→ Task objective:
What you should end up with is an exact copy of the lines from the one holding "693x784 pixels." through the last line of the entries below, both included, and nothing else; leave every picture out.

※ ※ ※

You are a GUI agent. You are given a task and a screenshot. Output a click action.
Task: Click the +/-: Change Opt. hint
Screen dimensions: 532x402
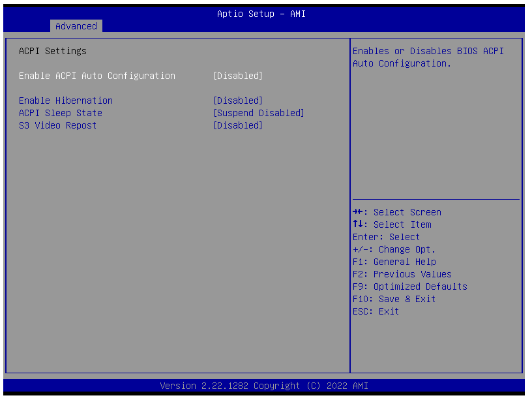[394, 249]
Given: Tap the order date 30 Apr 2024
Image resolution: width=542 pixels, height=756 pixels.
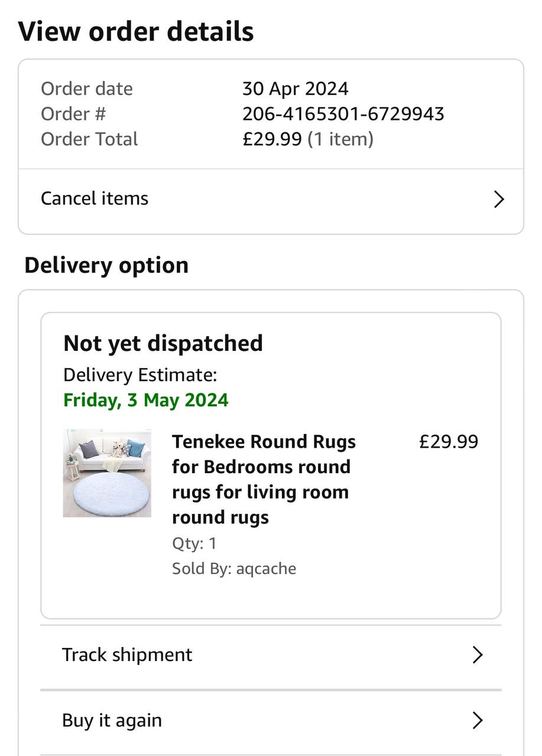Looking at the screenshot, I should click(x=295, y=89).
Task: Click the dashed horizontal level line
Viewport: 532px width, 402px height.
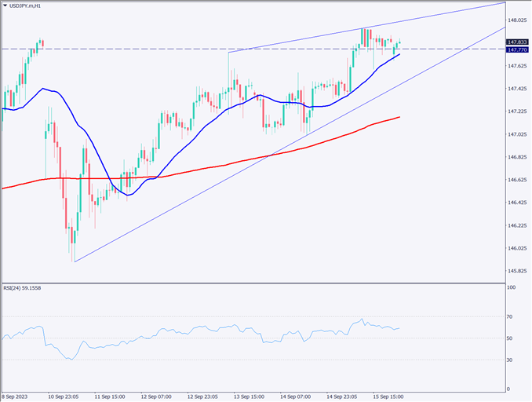Action: click(x=157, y=49)
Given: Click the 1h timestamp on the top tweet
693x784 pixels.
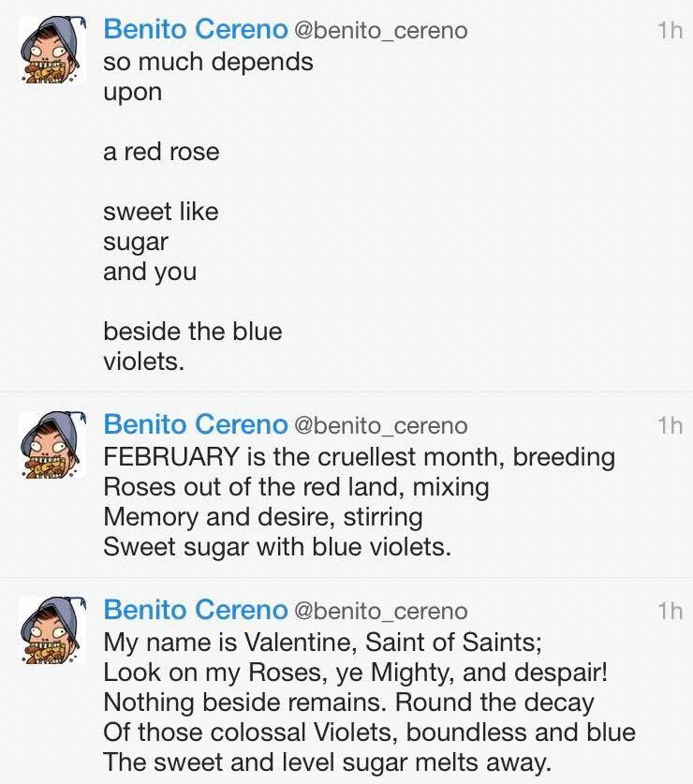Looking at the screenshot, I should 670,30.
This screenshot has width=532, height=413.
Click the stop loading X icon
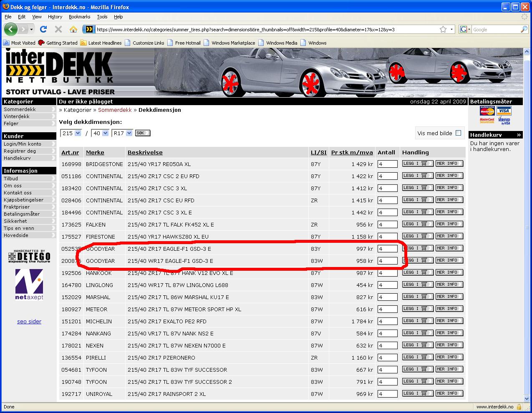58,29
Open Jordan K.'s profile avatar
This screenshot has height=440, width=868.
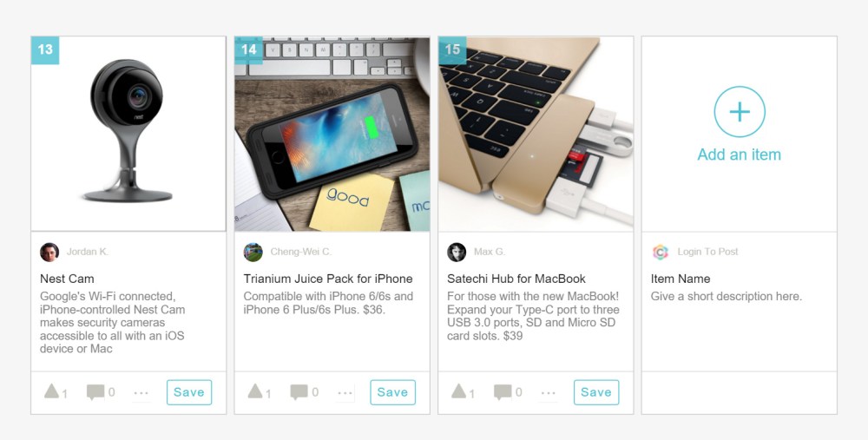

※ ※ ※

→ Reply:
693x784 pixels.
Looking at the screenshot, I should 670,30.
This screenshot has width=532, height=413.
Click the stop loading X icon
58,29
Open Jordan K.'s profile avatar
This screenshot has height=440, width=868.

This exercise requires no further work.